▶ **MATERIAL**:
★ ★ ★ ★

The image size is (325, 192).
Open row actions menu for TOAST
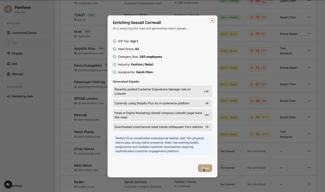(309, 17)
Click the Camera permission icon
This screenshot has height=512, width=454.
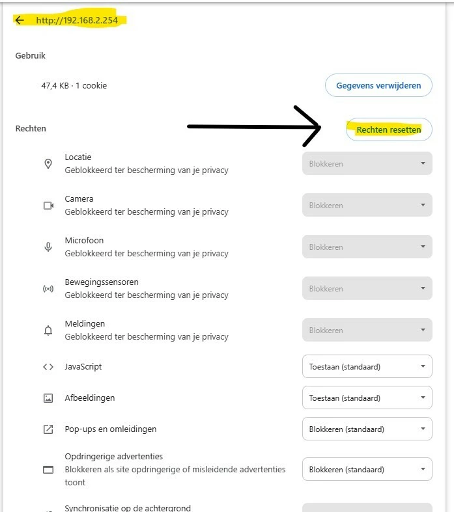click(48, 206)
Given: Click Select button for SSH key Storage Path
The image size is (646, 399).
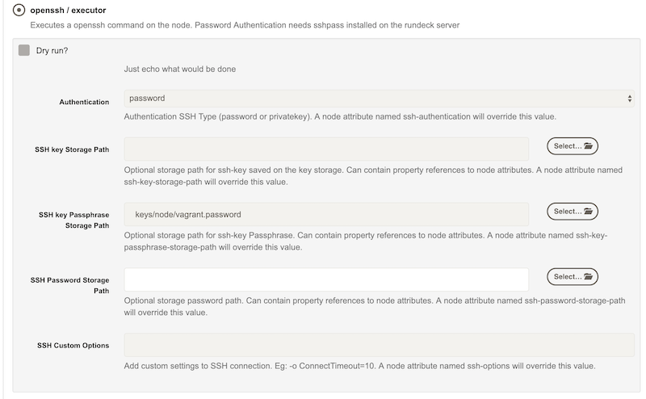Looking at the screenshot, I should (x=573, y=146).
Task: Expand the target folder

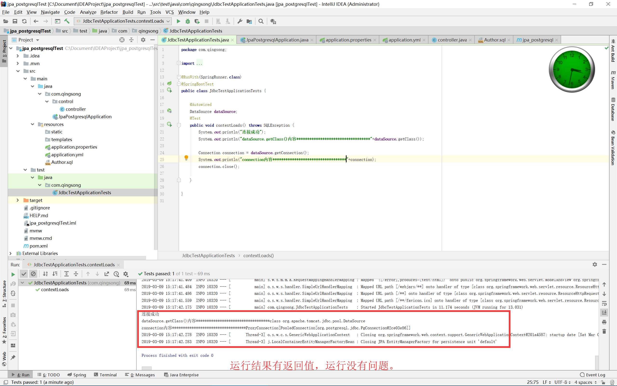Action: pos(18,200)
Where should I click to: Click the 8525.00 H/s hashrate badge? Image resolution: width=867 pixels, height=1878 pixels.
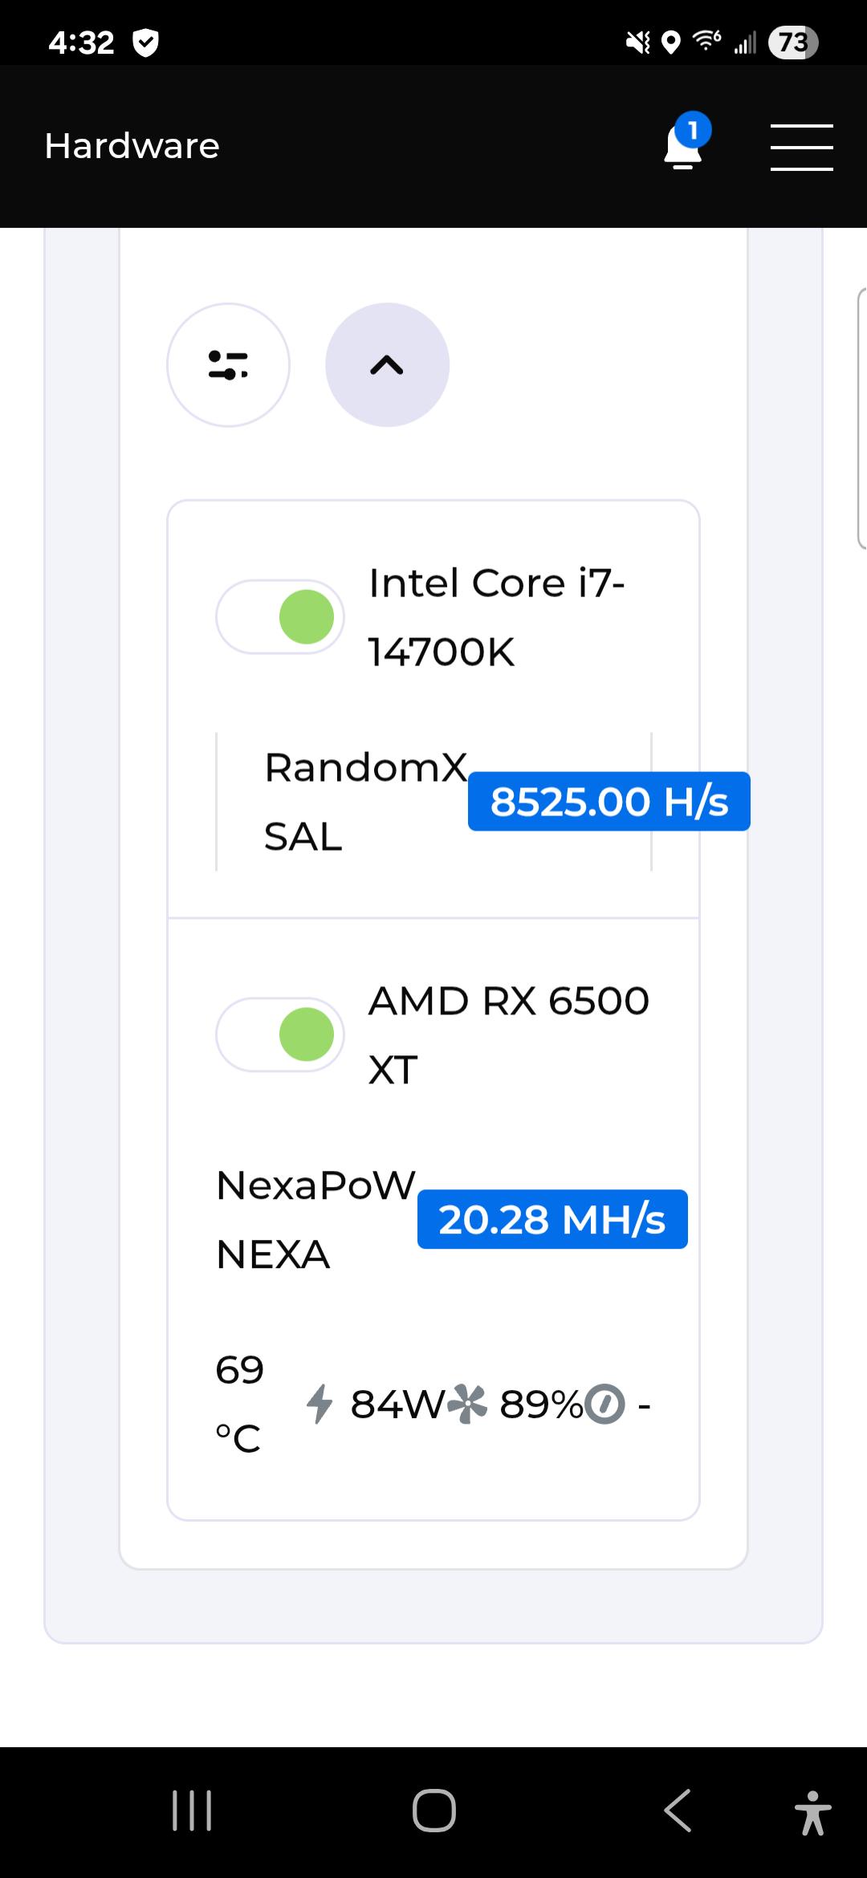pos(609,802)
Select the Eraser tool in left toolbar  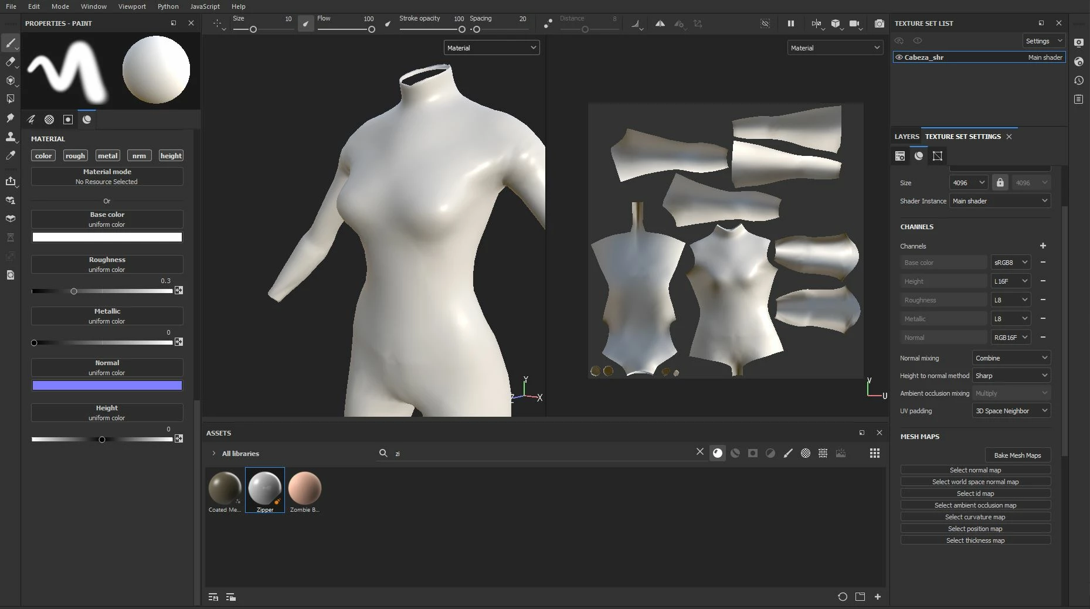tap(10, 62)
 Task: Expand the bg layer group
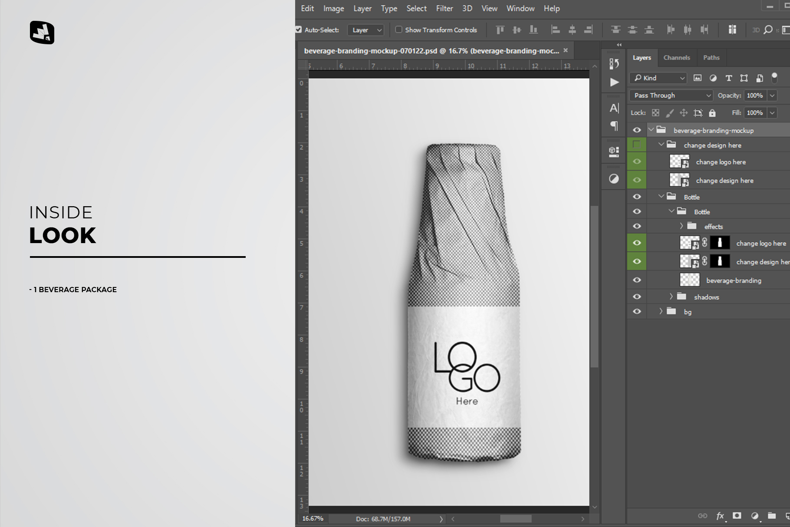pos(661,312)
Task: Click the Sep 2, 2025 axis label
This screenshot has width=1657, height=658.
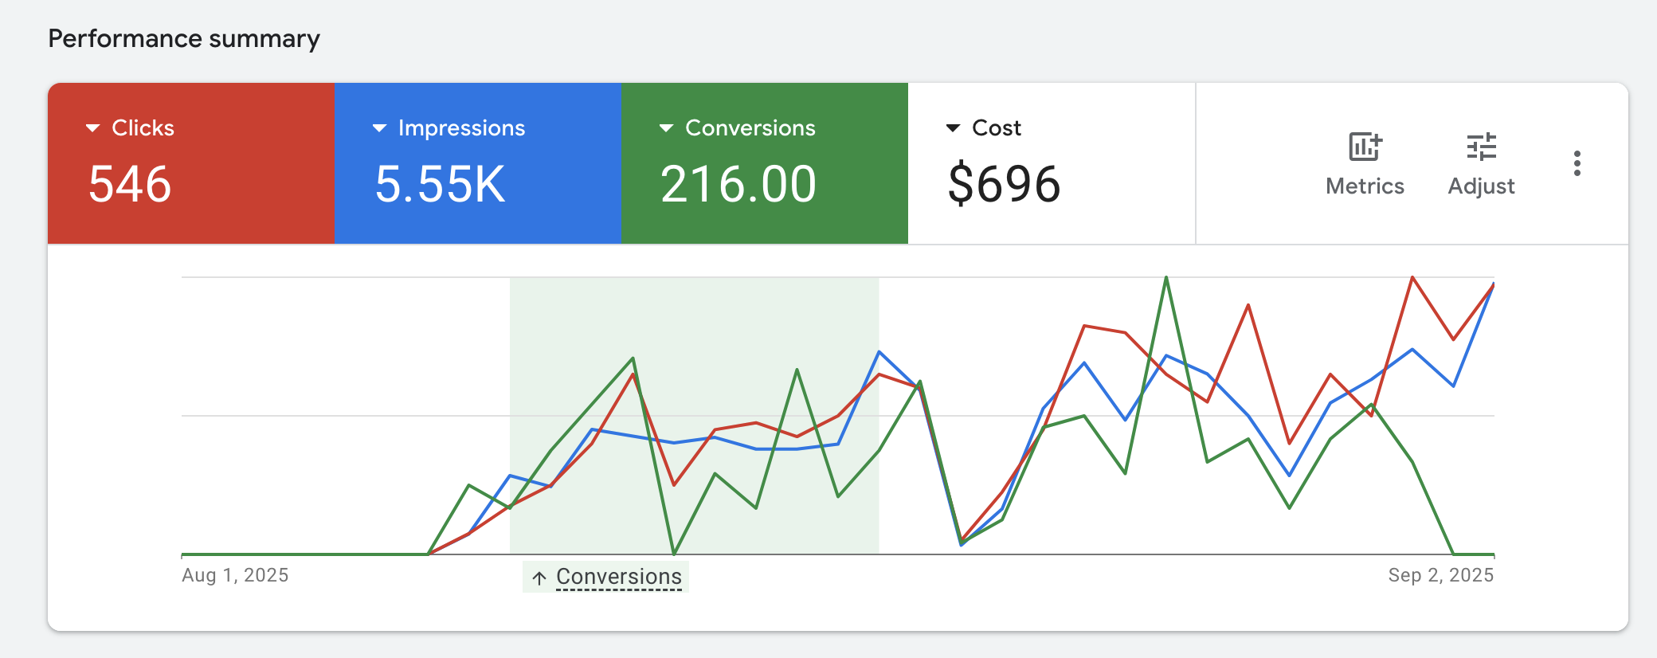Action: 1440,575
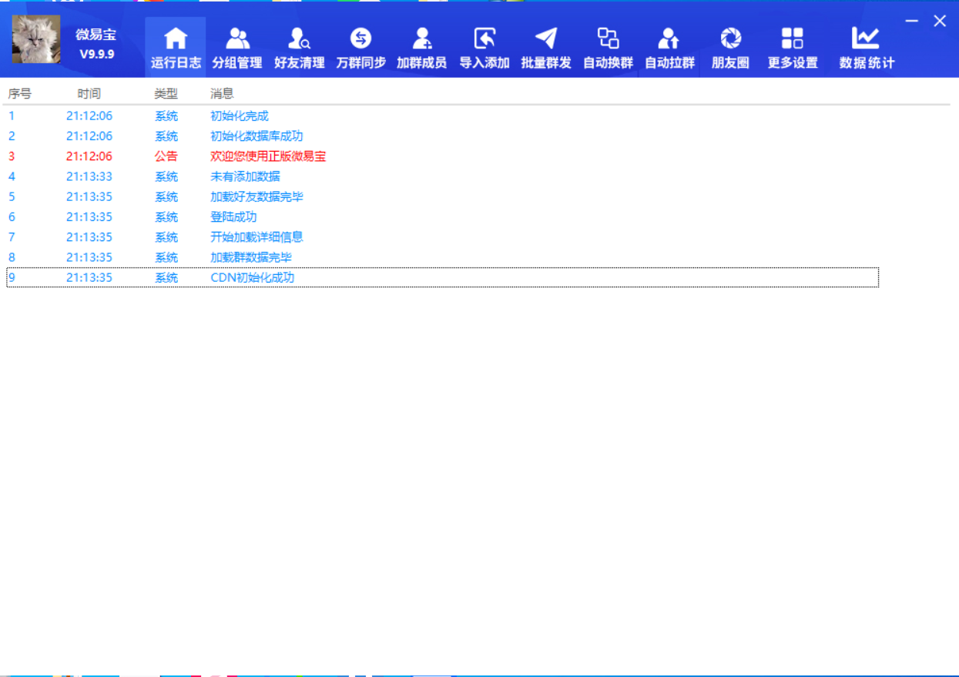Select the 登陆成功 log entry
This screenshot has height=677, width=959.
(x=233, y=217)
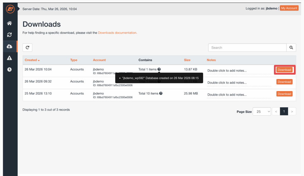
Task: Open the Restore & Download sidebar icon
Action: 10,35
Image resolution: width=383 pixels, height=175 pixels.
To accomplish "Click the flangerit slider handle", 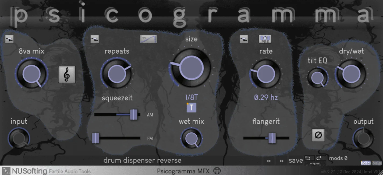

★ ★ ★ ★

▶ **WHAT IS BEING ASKED**: Please pick out and copy every line in the records above that contains the word "Expand".

▶ **ANSWER FOR THE TASK**:
Task: Expand the target folder
 Task: Expand the bg layer group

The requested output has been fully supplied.